Quantifying the heat flux regulation of metropolitan land use/land cover components by coupling remote sensing modeling with in situ measurement

Quantifying the effects of urban land use/land cover with regard to surface radiation and heat flux regulation is important to ecological planning and heat stress mitigation. To retrieve the spatial pattern of heat fluxes in the Beijing metropolitan area, China, a remote sensing‐based energy balance model was calibrated with synchronously measured energy fluxes including net radiation, latent heat flux (LE), and sensible heat flux ( H ). Our model calibration approach avoided the uncertainties due to subjective judgments in previous empirical parameterization methods. The land surface temperature (LST), H , and Bowen ratio ( β ) of Beijing were found to increase along the outskirt‐suburban‐urban gradient, with strong spatial variation. LST and H were negatively correlated with vegetation fraction cover (VFC).
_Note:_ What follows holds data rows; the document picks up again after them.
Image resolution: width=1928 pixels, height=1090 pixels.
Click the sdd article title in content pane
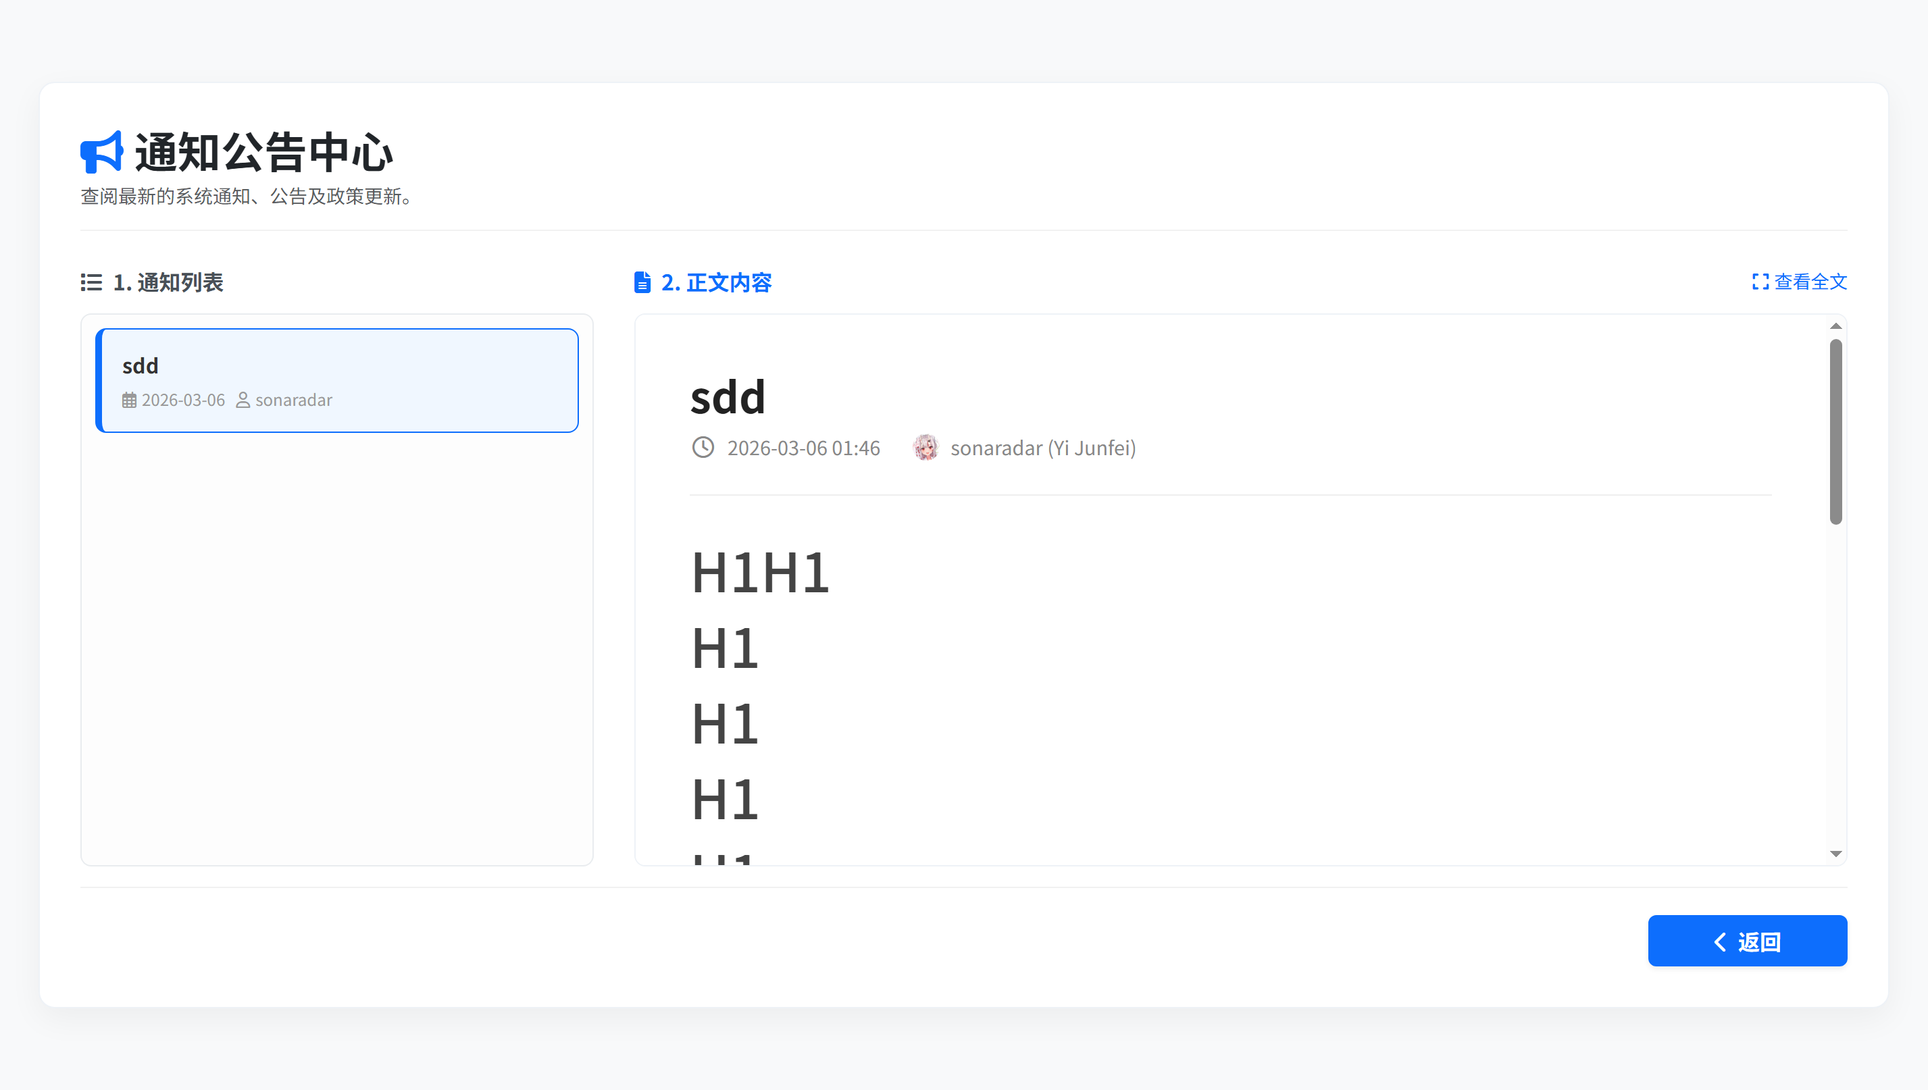[x=728, y=397]
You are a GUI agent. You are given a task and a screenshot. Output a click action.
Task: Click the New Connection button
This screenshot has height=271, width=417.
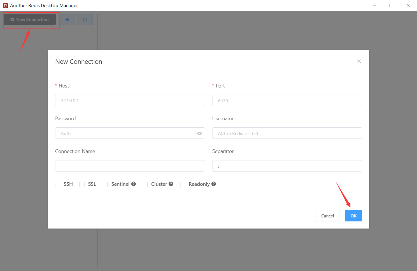click(x=30, y=19)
For example, the modern high‐rise residential areas with relatively higher VFC had lower H and β than the traditional low‐rise residential areas. Our findings that indicate thermal dissipation through vegetation transpiration might play an important role in urban heat regulation. Notably, the thermal dissipating strength of vegetation (calculated as LE/VFC) declined exponentially with increased VFC. For the purpose of heat stress regulation, we recommend upgrading the traditional low‐rise residential areas to modern high‐rise residential areas and focusing urban greenery projects in areas whose VFC < 0.1, where the heat regulating service by urban vegetation could be twice as effective as in other places.